RECORDED INFORMATION:
....

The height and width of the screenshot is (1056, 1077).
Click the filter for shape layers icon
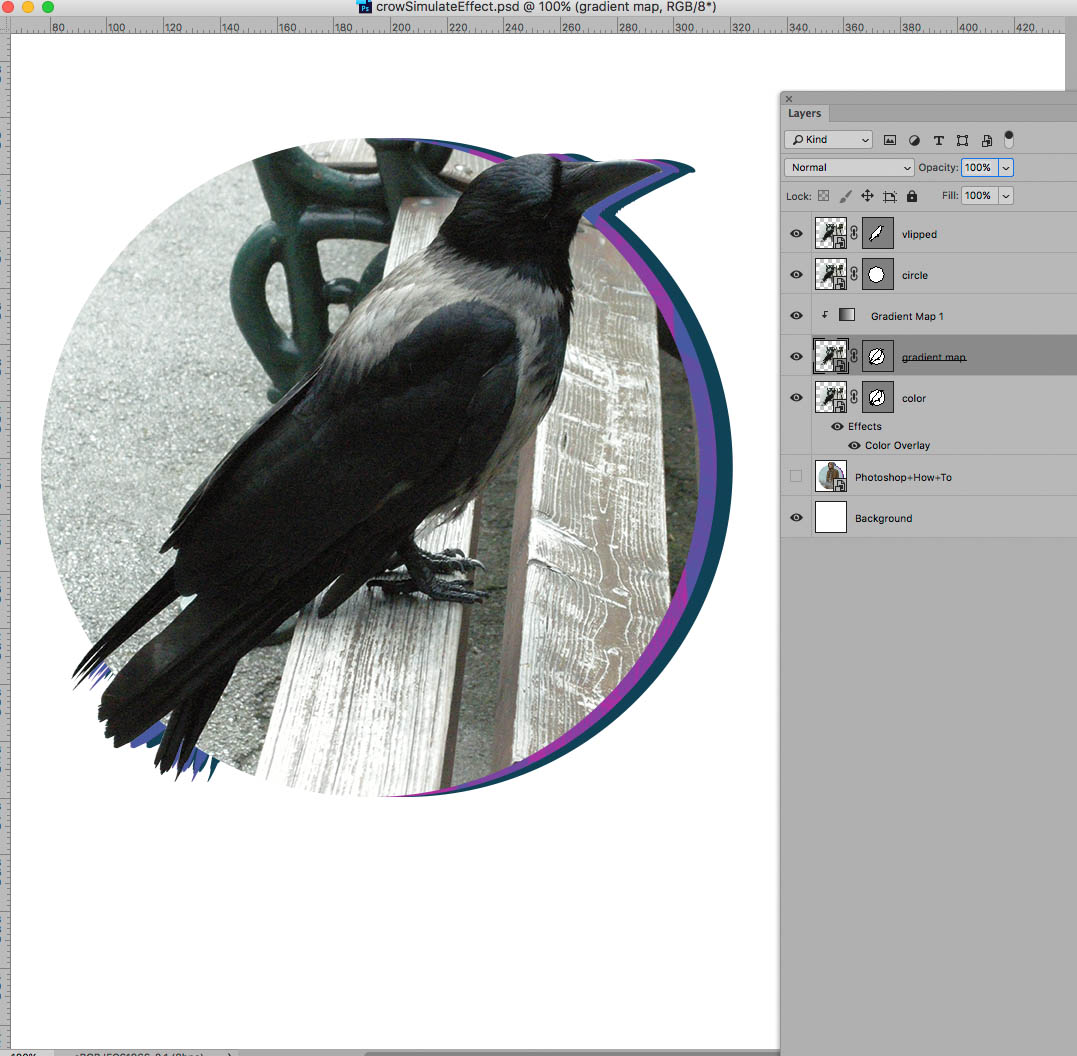[964, 140]
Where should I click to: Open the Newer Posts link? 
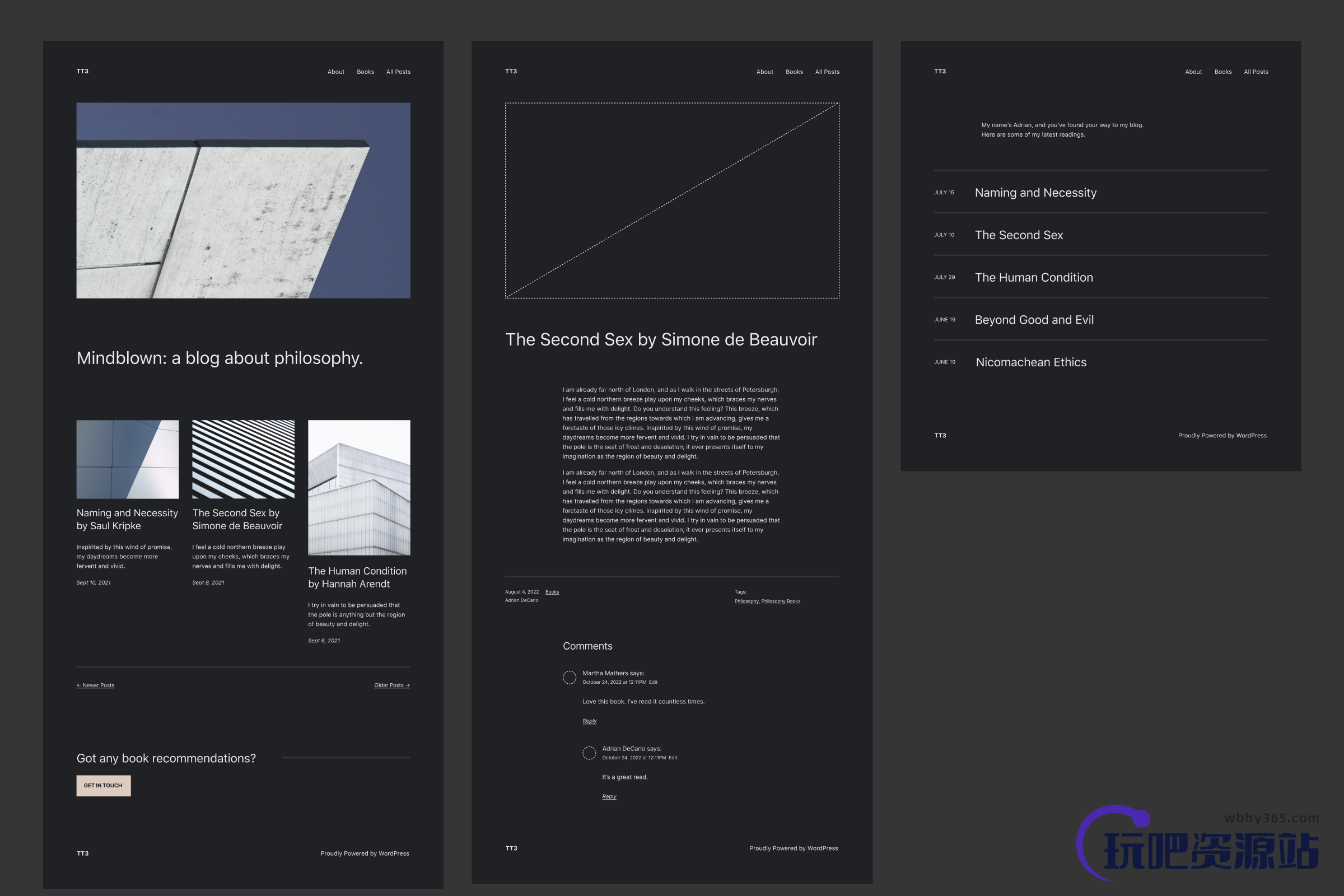click(x=95, y=685)
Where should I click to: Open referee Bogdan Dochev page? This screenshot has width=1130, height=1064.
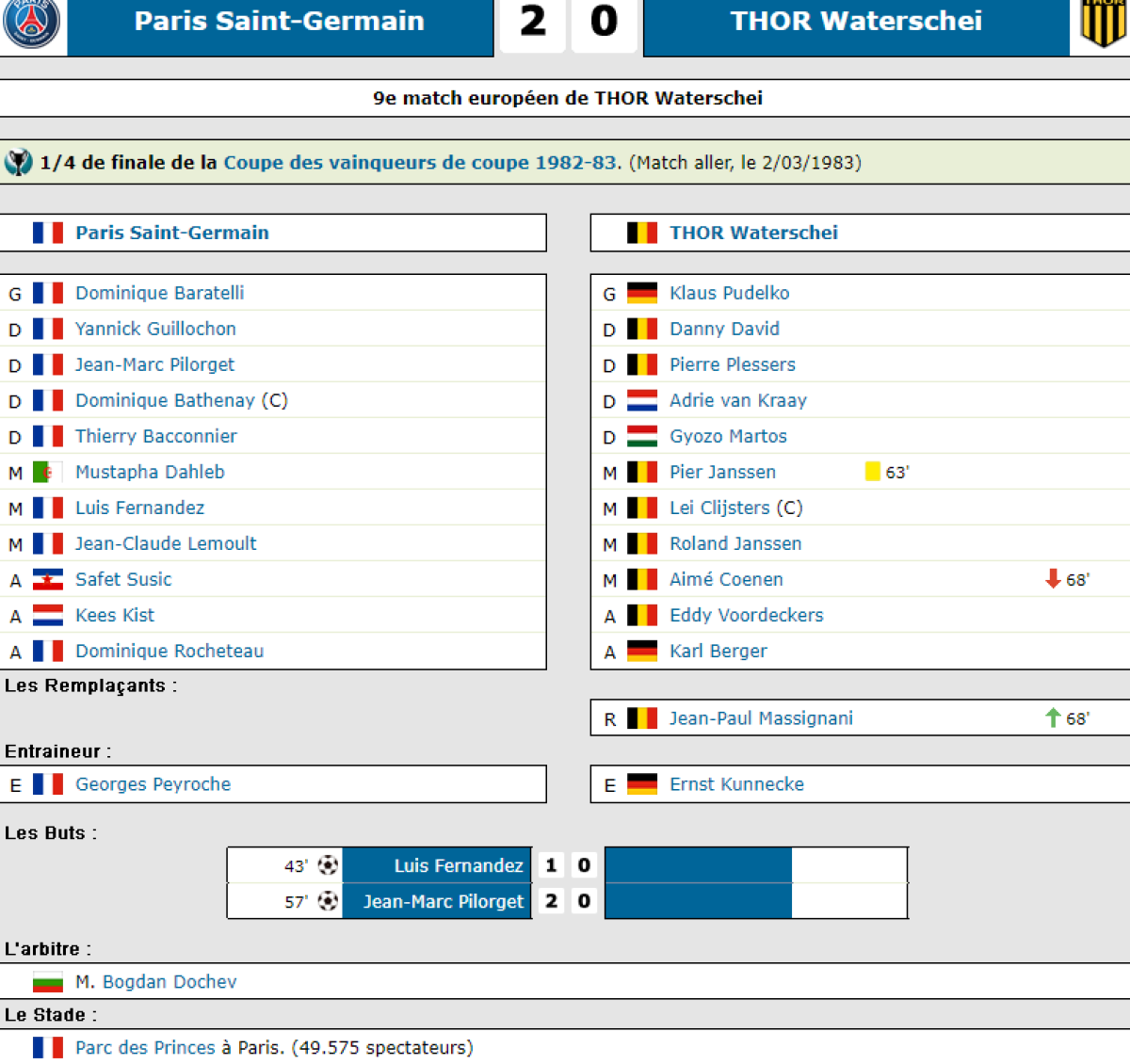[x=170, y=982]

....

WHAT TO DO: Rewrite these lines with every occurrence of "screenshot" swapped for "image", changing nothing else. Leave the pictures out of your answer.

COMPLETE OUTPUT:
The height and width of the image is (1056, 1077).
Click the filter for shape layers icon
[964, 140]
Where should I click to: Open the Newer Posts link? 
click(x=95, y=685)
Where should I click to: Open referee Bogdan Dochev page? This image has width=1130, height=1064.
[x=170, y=982]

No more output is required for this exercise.